● Texto de origen
____
Cuando a la violencia que ejercen los hombres sobre las mujeres lo llamamos violencia de género no hemos delimitado adecuadamente ese tipo de agresiones y por sus rendijas, como vemos ahora, se nos cuelan todo tipo de variables acomodaticias o sencillamente retrógradas. No ocurriría tal si hablásemos de violencia machista sin más consideraciones. Nos referiríamos entonces a las agresiones que padecen las mujeres por ser mujeres sin necesidad de atender a otras circunstancias añadidas, ya sean domésticas o no. Agresiones ejecutadas, naturalmente, por un tipo de hombres acomodados en una mal supuesta superioridad y dominio, en unos atavismos contra los que se ha elevado la civilización y en unas formas de proceder identificables en todos sus ámbitos de actuación, sean estos la judicatura, la política, la convivencia o el ocio.

Género acaba siendo un término ambiguo que nos obliga a su constante definición según los contextos. Machismo, en cambio, es un término suficientemente concreto, que no requiere explicación. Ni siquiera los más rancios de nosotros se atreverían a negar leyes contra la violencia machista con la misma alegría que lo hacen con las leyes contra la violencia de género. Sencillamente porque lo expreso en la primera fórmula no tiene dobleces ni estadísticas manipulables con las que argumentar o vacilar. Es lo que es.

En cualquier caso, cuando se hace necesario gastar tanta saliva y tantas palabras en demostrar lo evidente, que las mujeres son asesinadas de un modo insoportable, estamos superando claramente las fronteras de lo lingüístico para entrar en el negociado de la misoginia. Bien está, no obstante, que los machos se identifiquen y descubran a la par sus propuestas políticas sin disimulo. Basta una de ellas, como en este caso, para calibrar, si se quiere, el sentido del conjunto.
____
● Extracto de datos
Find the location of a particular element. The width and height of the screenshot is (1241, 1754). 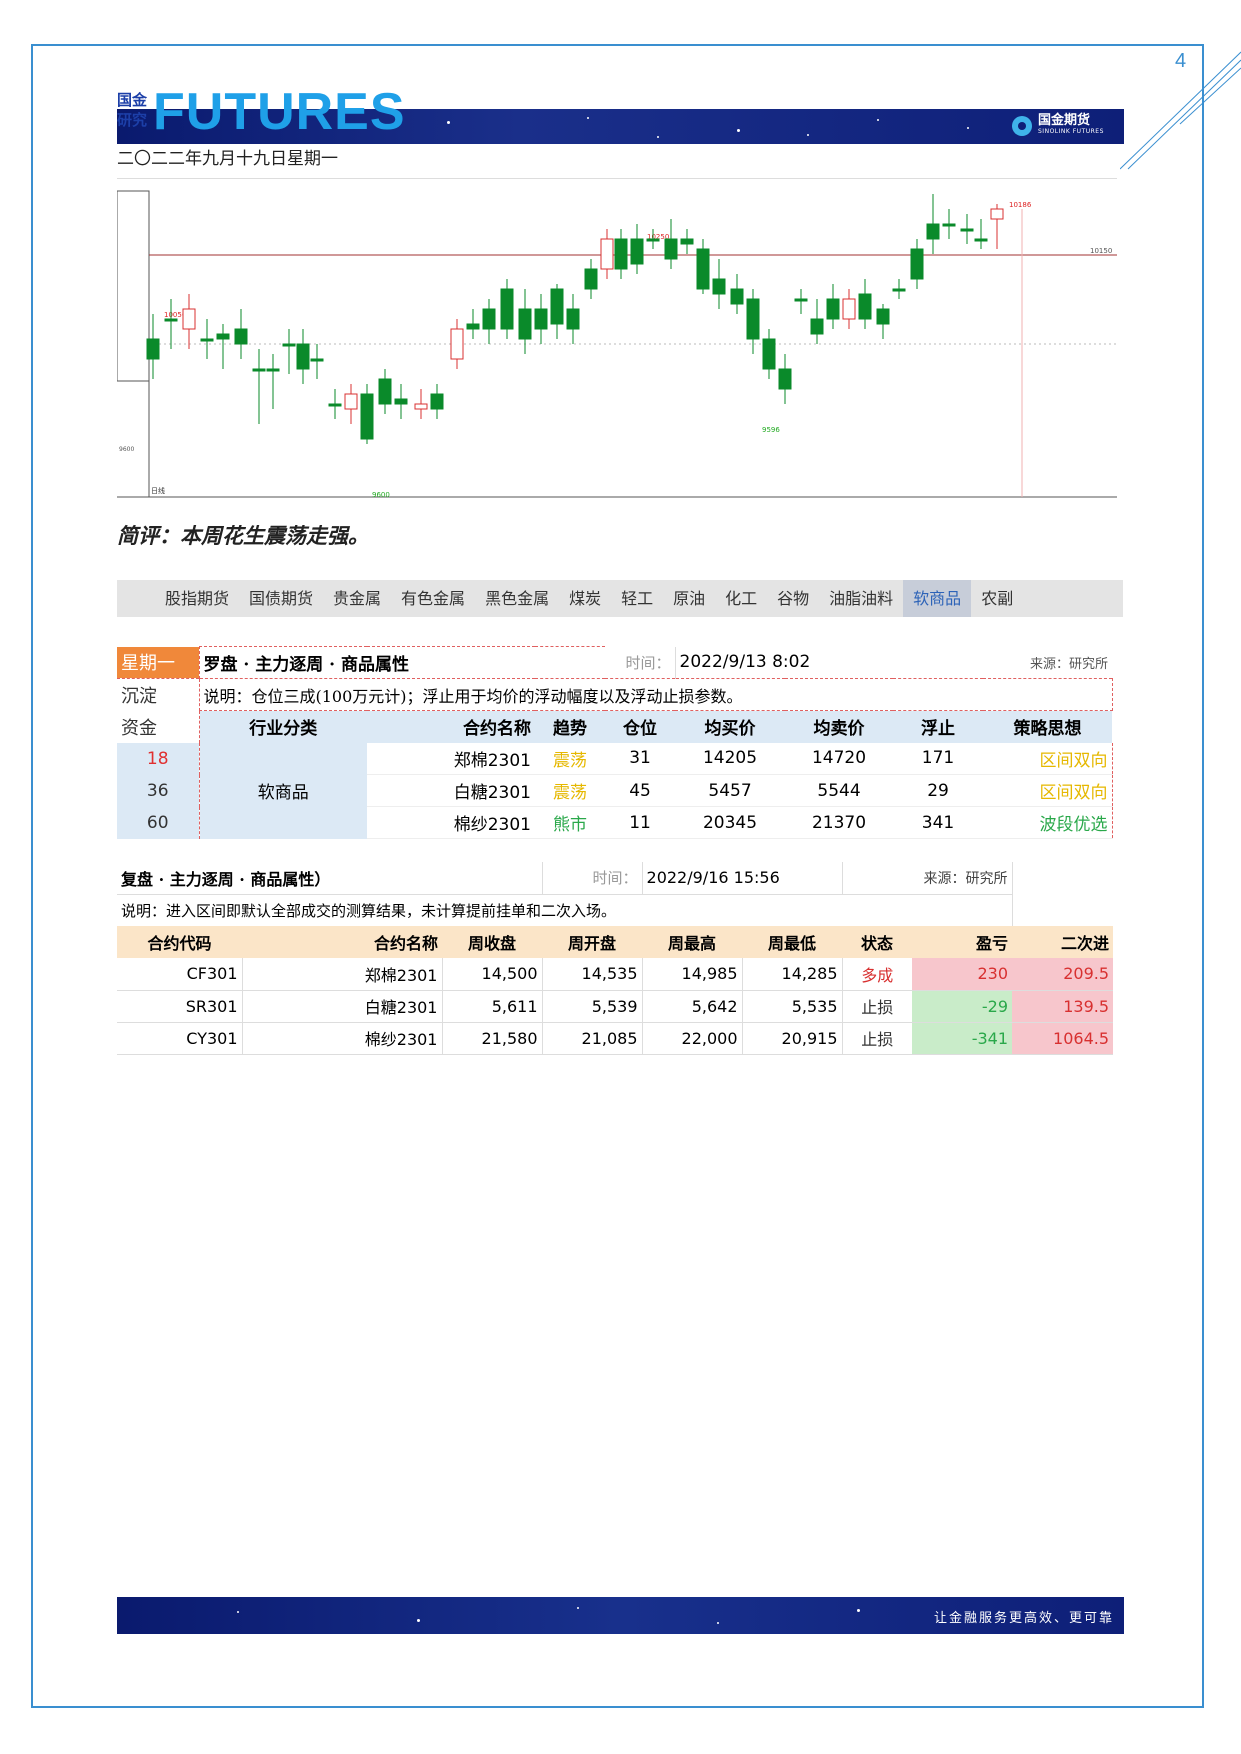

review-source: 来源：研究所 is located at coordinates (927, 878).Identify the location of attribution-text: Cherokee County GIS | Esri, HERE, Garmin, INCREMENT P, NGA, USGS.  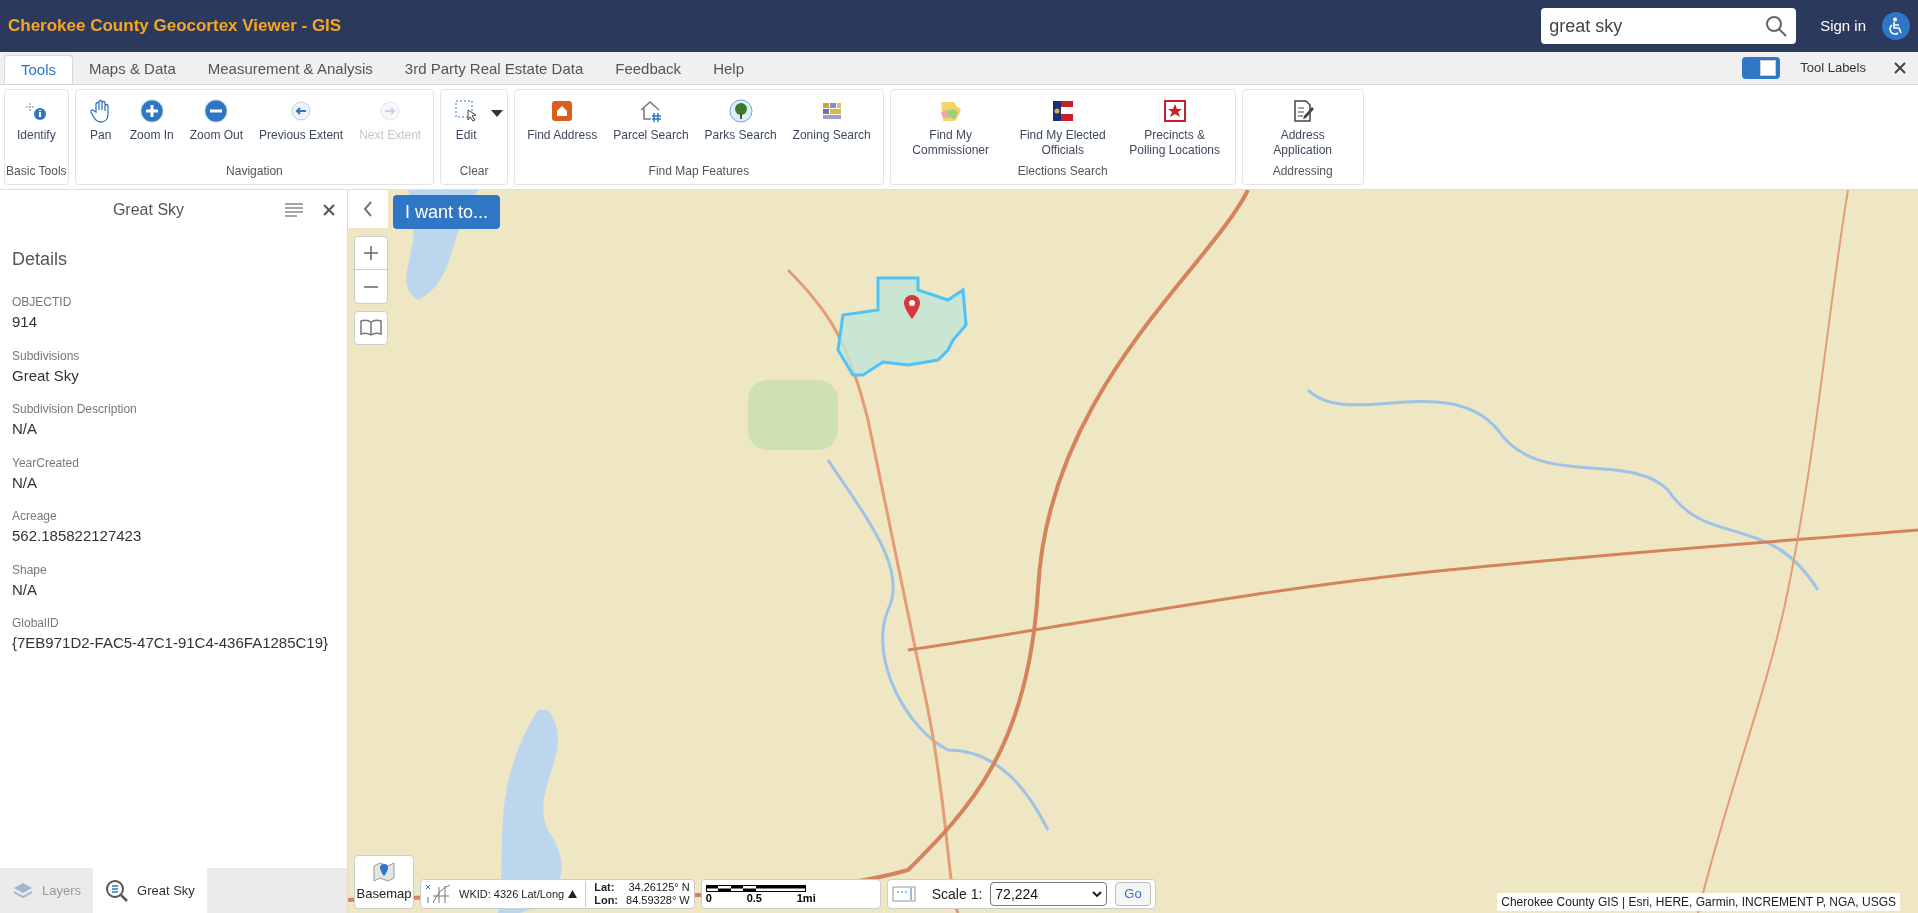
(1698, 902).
____
● Lo que se pide
Reescriba el pasaje del texto sobre la violencia machista comprendido entre "Género acaba siendo" y "Es lo que es.", ambos inclusive, sustituyendo "ambiguo" por "impreciso".

● Resultado de la tarea
Género acaba siendo un término impreciso que nos obliga a su constante definición según los contextos. Machismo, en cambio, es un término suficientemente concreto, que no requiere explicación. Ni siquiera los más rancios de nosotros se atreverían a negar leyes contra la violencia machista con la misma alegría que lo hacen con las leyes contra la violencia de género. Sencillamente porque lo expreso en la primera fórmula no tiene dobleces ni estadísticas manipulables con las que argumentar o vacilar. Es lo que es.